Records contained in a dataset
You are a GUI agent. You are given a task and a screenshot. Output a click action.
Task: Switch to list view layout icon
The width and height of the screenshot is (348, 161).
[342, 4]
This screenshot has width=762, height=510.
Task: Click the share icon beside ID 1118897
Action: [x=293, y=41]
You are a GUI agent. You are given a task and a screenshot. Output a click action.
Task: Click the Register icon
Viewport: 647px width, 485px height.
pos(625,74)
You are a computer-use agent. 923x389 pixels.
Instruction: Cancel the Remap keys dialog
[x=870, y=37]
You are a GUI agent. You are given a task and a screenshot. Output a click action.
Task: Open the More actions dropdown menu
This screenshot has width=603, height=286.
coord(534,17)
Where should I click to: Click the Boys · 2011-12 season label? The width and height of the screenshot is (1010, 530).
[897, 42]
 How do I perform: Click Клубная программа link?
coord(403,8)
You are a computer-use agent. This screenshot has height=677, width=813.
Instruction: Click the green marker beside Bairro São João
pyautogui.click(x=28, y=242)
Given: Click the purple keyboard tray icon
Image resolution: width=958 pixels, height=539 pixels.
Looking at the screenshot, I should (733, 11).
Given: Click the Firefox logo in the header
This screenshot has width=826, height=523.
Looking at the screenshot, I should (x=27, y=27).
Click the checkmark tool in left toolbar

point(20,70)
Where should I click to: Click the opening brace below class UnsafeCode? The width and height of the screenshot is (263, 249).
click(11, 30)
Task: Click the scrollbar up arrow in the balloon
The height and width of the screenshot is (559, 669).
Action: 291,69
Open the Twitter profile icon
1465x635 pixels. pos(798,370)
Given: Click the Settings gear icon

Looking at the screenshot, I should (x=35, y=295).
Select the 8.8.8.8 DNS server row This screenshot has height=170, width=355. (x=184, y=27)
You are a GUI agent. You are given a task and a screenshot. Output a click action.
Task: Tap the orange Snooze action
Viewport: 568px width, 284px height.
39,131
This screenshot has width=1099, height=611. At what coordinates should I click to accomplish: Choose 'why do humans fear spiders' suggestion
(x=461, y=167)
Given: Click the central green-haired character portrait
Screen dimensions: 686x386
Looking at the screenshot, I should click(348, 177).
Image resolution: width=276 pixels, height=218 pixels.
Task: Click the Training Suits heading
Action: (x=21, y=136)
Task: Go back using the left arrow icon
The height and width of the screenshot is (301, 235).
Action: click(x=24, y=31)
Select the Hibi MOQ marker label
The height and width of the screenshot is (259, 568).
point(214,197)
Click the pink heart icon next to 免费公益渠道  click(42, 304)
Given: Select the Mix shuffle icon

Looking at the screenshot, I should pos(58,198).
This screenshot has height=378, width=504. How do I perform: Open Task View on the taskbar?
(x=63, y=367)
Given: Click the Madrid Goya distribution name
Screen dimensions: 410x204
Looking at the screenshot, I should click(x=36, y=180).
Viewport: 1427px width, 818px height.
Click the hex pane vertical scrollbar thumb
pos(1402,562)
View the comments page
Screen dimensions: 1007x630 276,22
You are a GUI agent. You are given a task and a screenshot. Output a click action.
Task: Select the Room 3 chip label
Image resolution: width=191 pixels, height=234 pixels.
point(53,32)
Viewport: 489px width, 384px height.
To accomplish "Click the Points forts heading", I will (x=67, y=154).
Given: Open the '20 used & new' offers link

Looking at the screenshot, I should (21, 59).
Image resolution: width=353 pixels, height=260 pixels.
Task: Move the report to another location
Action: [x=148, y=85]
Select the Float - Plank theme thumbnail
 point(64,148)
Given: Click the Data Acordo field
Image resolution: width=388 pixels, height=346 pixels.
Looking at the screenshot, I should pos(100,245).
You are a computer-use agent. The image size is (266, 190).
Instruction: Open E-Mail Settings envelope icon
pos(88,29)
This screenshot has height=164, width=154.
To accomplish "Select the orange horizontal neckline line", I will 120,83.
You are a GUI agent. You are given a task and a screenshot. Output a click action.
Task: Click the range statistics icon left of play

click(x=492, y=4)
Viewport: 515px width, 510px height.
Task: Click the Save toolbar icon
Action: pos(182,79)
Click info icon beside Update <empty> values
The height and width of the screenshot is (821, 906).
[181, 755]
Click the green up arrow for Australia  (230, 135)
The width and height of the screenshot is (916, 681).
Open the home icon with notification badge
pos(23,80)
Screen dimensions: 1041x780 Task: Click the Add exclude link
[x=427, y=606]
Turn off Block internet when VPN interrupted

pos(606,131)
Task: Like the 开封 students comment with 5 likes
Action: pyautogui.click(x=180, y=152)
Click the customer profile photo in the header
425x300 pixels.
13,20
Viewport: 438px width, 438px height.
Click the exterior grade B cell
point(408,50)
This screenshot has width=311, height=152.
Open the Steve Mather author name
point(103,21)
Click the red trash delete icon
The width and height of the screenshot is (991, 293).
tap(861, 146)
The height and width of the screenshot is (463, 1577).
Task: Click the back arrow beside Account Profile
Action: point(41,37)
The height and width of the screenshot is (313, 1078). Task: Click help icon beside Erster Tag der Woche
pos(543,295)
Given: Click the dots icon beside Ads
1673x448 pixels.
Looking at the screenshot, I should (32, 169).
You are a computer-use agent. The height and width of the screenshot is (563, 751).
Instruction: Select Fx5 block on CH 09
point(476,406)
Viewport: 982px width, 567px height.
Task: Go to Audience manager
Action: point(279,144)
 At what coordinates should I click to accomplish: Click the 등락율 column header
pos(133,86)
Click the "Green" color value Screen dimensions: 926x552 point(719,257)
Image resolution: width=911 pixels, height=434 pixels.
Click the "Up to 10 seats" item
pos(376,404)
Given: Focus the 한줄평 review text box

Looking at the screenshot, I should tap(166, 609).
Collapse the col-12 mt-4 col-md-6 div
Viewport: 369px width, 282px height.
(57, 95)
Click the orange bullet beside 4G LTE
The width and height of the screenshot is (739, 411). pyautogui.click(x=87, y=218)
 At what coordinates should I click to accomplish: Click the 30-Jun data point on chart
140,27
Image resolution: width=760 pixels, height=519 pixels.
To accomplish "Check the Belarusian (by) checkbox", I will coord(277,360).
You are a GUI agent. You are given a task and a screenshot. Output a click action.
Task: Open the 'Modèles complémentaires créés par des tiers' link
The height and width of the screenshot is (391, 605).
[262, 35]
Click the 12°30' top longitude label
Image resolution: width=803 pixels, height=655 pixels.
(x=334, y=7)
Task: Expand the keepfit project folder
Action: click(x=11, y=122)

> Exercise goal
What is needed is an exact transcription of every record above.

> Exercise response
You are a GUI agent. You are given a task and a screenshot. Output a click action.
Task: Switch to list view layout icon
The width and height of the screenshot is (348, 161).
[342, 4]
This screenshot has width=762, height=510.
Task: Click the share icon beside ID 1118897
Action: [x=293, y=41]
You are a GUI agent. You are given a task and a screenshot. Output a click action.
Task: Click the Register icon
Viewport: 647px width, 485px height.
pos(625,74)
You are a computer-use agent. 923x389 pixels.
Instruction: Cancel the Remap keys dialog
[x=870, y=37]
You are a GUI agent. You are given a task and a screenshot. Output a click action.
Task: Open the More actions dropdown menu
This screenshot has width=603, height=286.
coord(534,17)
Where should I click to: Click the Boys · 2011-12 season label? The width and height of the screenshot is (1010, 530).
[897, 42]
 How do I perform: Click Клубная программа link?
coord(403,8)
You are a computer-use agent. This screenshot has height=677, width=813.
Instruction: Click the green marker beside Bairro São João
pyautogui.click(x=28, y=242)
Given: Click the purple keyboard tray icon
Image resolution: width=958 pixels, height=539 pixels.
Looking at the screenshot, I should (733, 11).
Given: Click the Firefox logo in the header
This screenshot has width=826, height=523.
Looking at the screenshot, I should (x=27, y=27).
Click the checkmark tool in left toolbar

point(20,70)
Where should I click to: Click the opening brace below class UnsafeCode? The width and height of the screenshot is (263, 249).
click(11, 30)
Task: Click the scrollbar up arrow in the balloon
The height and width of the screenshot is (559, 669).
Action: 291,69
Open the Twitter profile icon
1465x635 pixels. pos(798,370)
Given: Click the Settings gear icon

Looking at the screenshot, I should (x=35, y=295).
Select the 8.8.8.8 DNS server row This screenshot has height=170, width=355. (x=184, y=27)
You are a GUI agent. You are given a task and a screenshot. Output a click action.
Task: Tap the orange Snooze action
Viewport: 568px width, 284px height.
39,131
This screenshot has width=1099, height=611. At what coordinates should I click to accomplish: Choose 'why do humans fear spiders' suggestion
(x=461, y=167)
Given: Click the central green-haired character portrait
Screen dimensions: 686x386
Looking at the screenshot, I should click(348, 177).
Image resolution: width=276 pixels, height=218 pixels.
Task: Click the Training Suits heading
Action: (x=21, y=136)
Task: Go back using the left arrow icon
The height and width of the screenshot is (301, 235).
Action: click(x=24, y=31)
Select the Hibi MOQ marker label
The height and width of the screenshot is (259, 568).
point(214,197)
Click the pink heart icon next to 免费公益渠道  click(42, 304)
Given: Select the Mix shuffle icon

Looking at the screenshot, I should pos(58,198).
This screenshot has height=378, width=504. How do I perform: Open Task View on the taskbar?
(x=63, y=367)
Given: Click the Madrid Goya distribution name
Screen dimensions: 410x204
Looking at the screenshot, I should click(x=36, y=180).
Viewport: 1427px width, 818px height.
Click the hex pane vertical scrollbar thumb
pos(1402,562)
View the comments page
Screen dimensions: 1007x630 276,22
You are a GUI agent. You are given a task and a screenshot. Output a click action.
Task: Select the Room 3 chip label
Image resolution: width=191 pixels, height=234 pixels.
point(53,32)
Viewport: 489px width, 384px height.
To accomplish "Click the Points forts heading", I will (x=67, y=154).
Given: Open the '20 used & new' offers link

Looking at the screenshot, I should (21, 59).
Image resolution: width=353 pixels, height=260 pixels.
Task: Move the report to another location
Action: [x=148, y=85]
Select the Float - Plank theme thumbnail
 point(64,148)
Given: Click the Data Acordo field
Image resolution: width=388 pixels, height=346 pixels.
Looking at the screenshot, I should pos(100,245).
You are a computer-use agent. The image size is (266, 190).
Instruction: Open E-Mail Settings envelope icon
pos(88,29)
This screenshot has height=164, width=154.
To accomplish "Select the orange horizontal neckline line", I will 120,83.
You are a GUI agent. You are given a task and a screenshot. Output a click action.
Task: Click the range statistics icon left of play

click(x=492, y=4)
Viewport: 515px width, 510px height.
Task: Click the Save toolbar icon
Action: pos(182,79)
Click info icon beside Update <empty> values
The height and width of the screenshot is (821, 906).
[181, 755]
Click the green up arrow for Australia  (230, 135)
The width and height of the screenshot is (916, 681).
Open the home icon with notification badge
pos(23,80)
Screen dimensions: 1041x780 Task: Click the Add exclude link
[x=427, y=606]
Turn off Block internet when VPN interrupted

pos(606,131)
Task: Like the 开封 students comment with 5 likes
Action: pyautogui.click(x=180, y=152)
Click the customer profile photo in the header
425x300 pixels.
13,20
Viewport: 438px width, 438px height.
Click the exterior grade B cell
point(408,50)
This screenshot has width=311, height=152.
Open the Steve Mather author name
point(103,21)
Click the red trash delete icon
The width and height of the screenshot is (991, 293).
tap(861, 146)
The height and width of the screenshot is (463, 1577).
Task: Click the back arrow beside Account Profile
Action: point(41,37)
The height and width of the screenshot is (313, 1078). Task: Click help icon beside Erster Tag der Woche
pos(543,295)
Given: Click the dots icon beside Ads
1673x448 pixels.
Looking at the screenshot, I should (32, 169).
You are a computer-use agent. The height and width of the screenshot is (563, 751).
Instruction: Select Fx5 block on CH 09
point(476,406)
Viewport: 982px width, 567px height.
Task: Go to Audience manager
Action: point(279,144)
 At what coordinates should I click to accomplish: Click the 등락율 column header
pos(133,86)
Click the "Green" color value Screen dimensions: 926x552 point(719,257)
Image resolution: width=911 pixels, height=434 pixels.
Click the "Up to 10 seats" item
pos(376,404)
Given: Focus the 한줄평 review text box

Looking at the screenshot, I should tap(166, 609).
Collapse the col-12 mt-4 col-md-6 div
Viewport: 369px width, 282px height.
(57, 95)
Click the orange bullet beside 4G LTE
The width and height of the screenshot is (739, 411). pyautogui.click(x=87, y=218)
 At what coordinates should I click to accomplish: Click the 30-Jun data point on chart
140,27
Image resolution: width=760 pixels, height=519 pixels.
To accomplish "Check the Belarusian (by) checkbox", I will coord(277,360).
You are a GUI agent. You are given a task and a screenshot. Output a click action.
Task: Open the 'Modèles complémentaires créés par des tiers' link
The height and width of the screenshot is (391, 605).
[262, 35]
Click the 12°30' top longitude label
Image resolution: width=803 pixels, height=655 pixels.
(x=334, y=7)
Task: Expand the keepfit project folder
Action: click(x=11, y=122)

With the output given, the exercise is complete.